В конце 1920-х годов Бунина, как и всю читающую эмиграцию, привлекла стремительно взошедшая звезда Сирина (В. В. Набокова).
«Этот мальчишка выхватил пистолет и одним выстрелом уложил всех стариков, в том числе и меня», – заявил Бунин, прочитав его первые романы. Можно подумать, что болезненно самолюбивый художник втайне ждал этого, памятуя о жестоком, но непреложном законе смены поколений. Ведь он сам назвал «замечательными» чьи-то слова: «В литературе существует тот же обычай, что и у жителей Огненной Земли: молодые, подрастая, убивают и съедают стариков».
Его желание как-то сблизиться с Сириным и понять его было продиктовано заботой о завтрашнем дне русской литературы, воспринимавшейся Буниным тогда как литературы исключительно эмигрантской.
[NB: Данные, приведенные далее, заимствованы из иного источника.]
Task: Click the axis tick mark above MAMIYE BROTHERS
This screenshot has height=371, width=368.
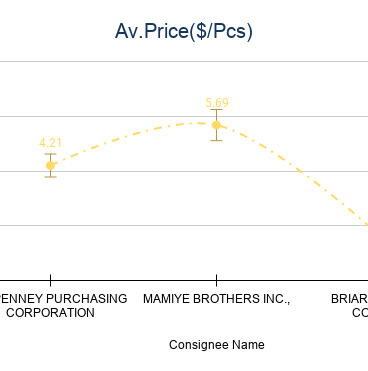Action: 216,280
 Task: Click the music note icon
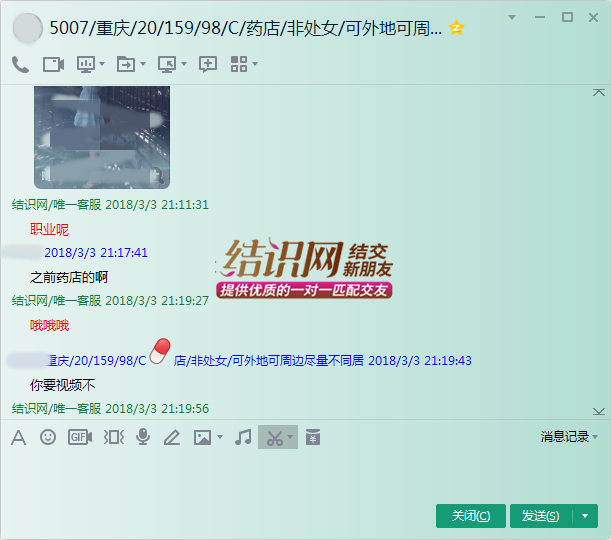242,437
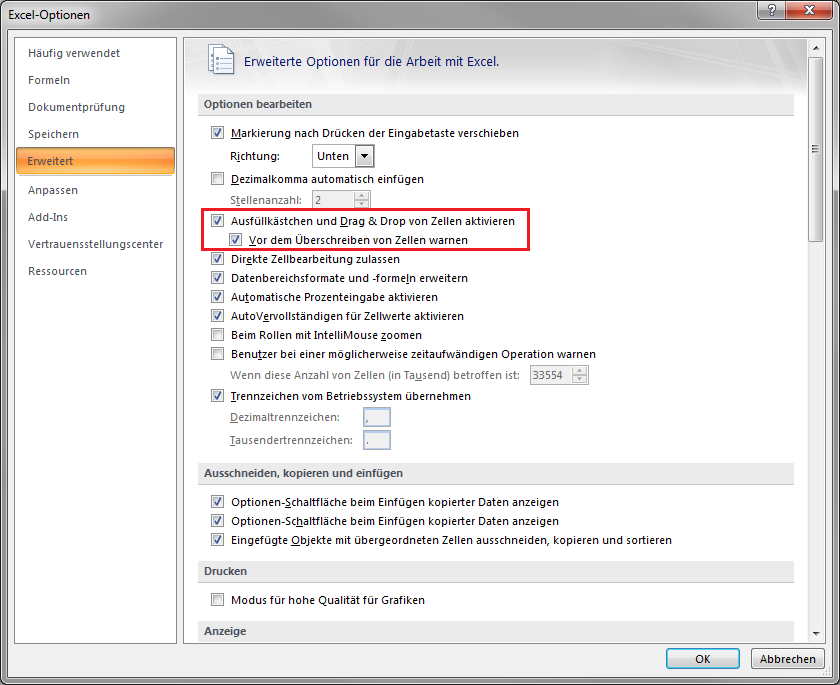Screen dimensions: 840x685
Task: Click the Dezimaltrennzeichen text field
Action: (377, 417)
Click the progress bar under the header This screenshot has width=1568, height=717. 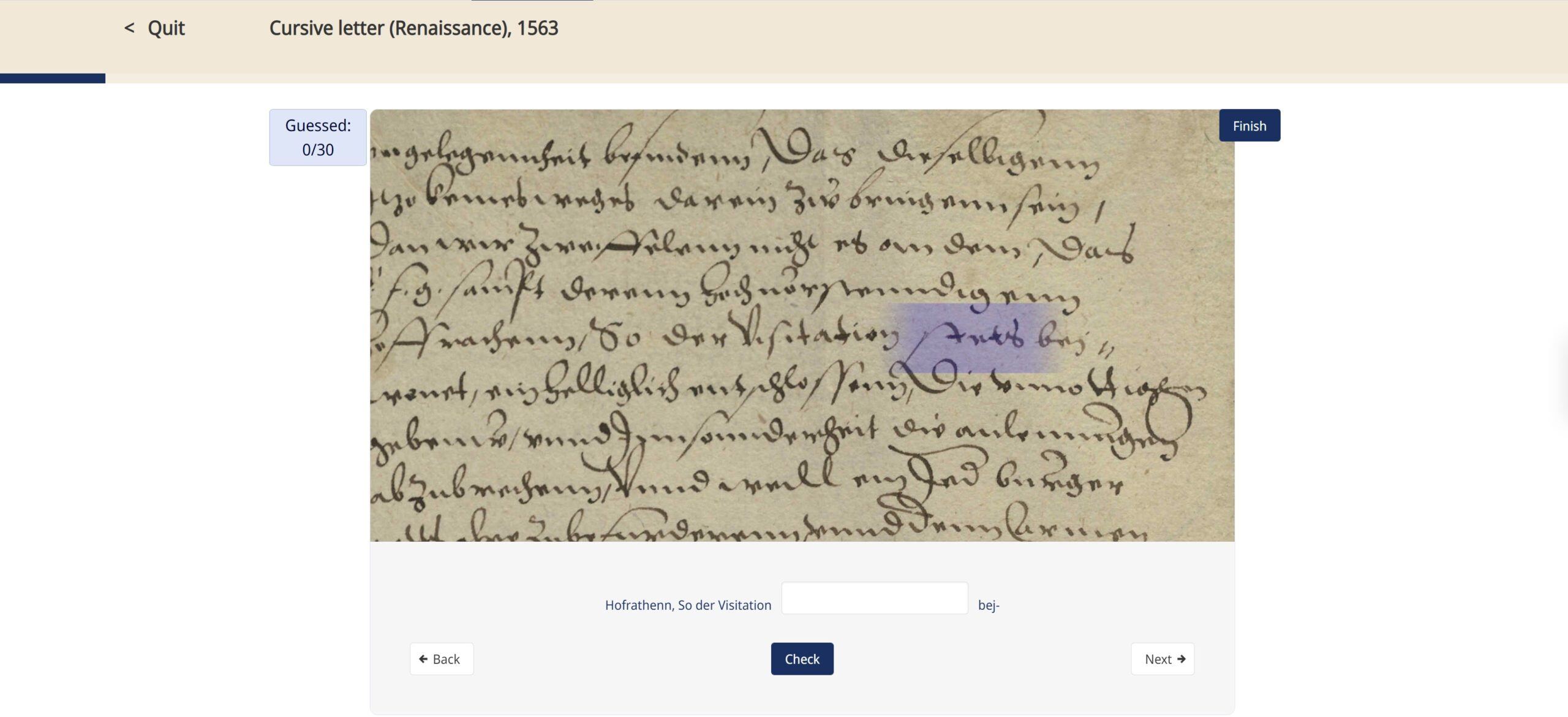point(784,78)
В свойственной ему блестяще-холодной манере Набоков (уже сбросивший, как змея выстаревшую кожу, свой псевдоним) вспоминал об их встрече. «Бунин был озабочен моим равнодушием к рябчику и раздражен моим отказом распахнуть душу. К концу обеда нам уже было невыносимо скучно друг с другом. «Вы умрете в страшных мучениях и совершенном одиночестве», – сказал он мне, когда мы направлялись к вешалкам… Я хотел помочь стройному старику надеть пальто, но он остановил меня движением ладони. Продолжая учтиво бороться, – он теперь старался помочь мне, – мы медленно выплыли в бледную пасмурность зимнего дня… В дальнейшем мы встречались на людях довольно часто, и почему-то завелся между нами какой-то удручающе шутливый тон, – и в общем до искусства мы с ним никогда и не договорились…»
Удивительно описана эта встреча – как свидание русского с принятым за соотечественника иностранцем, когда оба лишь постепенно узнают правду друг о друге: меру удаленности, а точнее – полярность, антиподство. Дело, очевидно, не в том, что Набоков, по замечанию Твардовского, был бунинским эпигоном. Нет, в «Других берегах», равно как и в своих многочисленных романах, Набоков видится едва ли не самым выдающимся представителем совершенно иного, чужого Бунину и русской литературе, как мы бы сказали теперь, элитарного и денационализированного искусства.
Не мастерство, не степень таланта, а нечто иное отделяло Набокова от остальных, пусть и менее одаренных писателей. Наделенный тем, что дается немногим избранным, он одновременно был лишен того, что наследуется всеми. Б. К. Зайцев писал автору этих строк 29 июня 1964 года:
«Дорогой Олег Николаевич, насчет Набокова скажу Вам так: человек весьма одаренный, но внутренне бесплодный. «Других берегов» я не читал, но знаю его еще по Берлину 20-х годов, когда был он тоненьким изящным юношей – тогда псевдоним его был: Сирин. Думаю, что в нем были барски-вырожденческие черты. Один из ранних его романов «Защита Лужина» (о шахматисте), мне очень нравился. Но болезненное и неестественное и там заметно – и чем дальше, тем больше проявлялось. Он имел успех в эмиграции, даже немалый. И странная вещь: происходя из родовитой дворянской семьи, нравился больше всего евреям – думаю, из-за некоего духа тления и разложения, который сидел в натуре его. Это соединялось с огромной виртуозностью.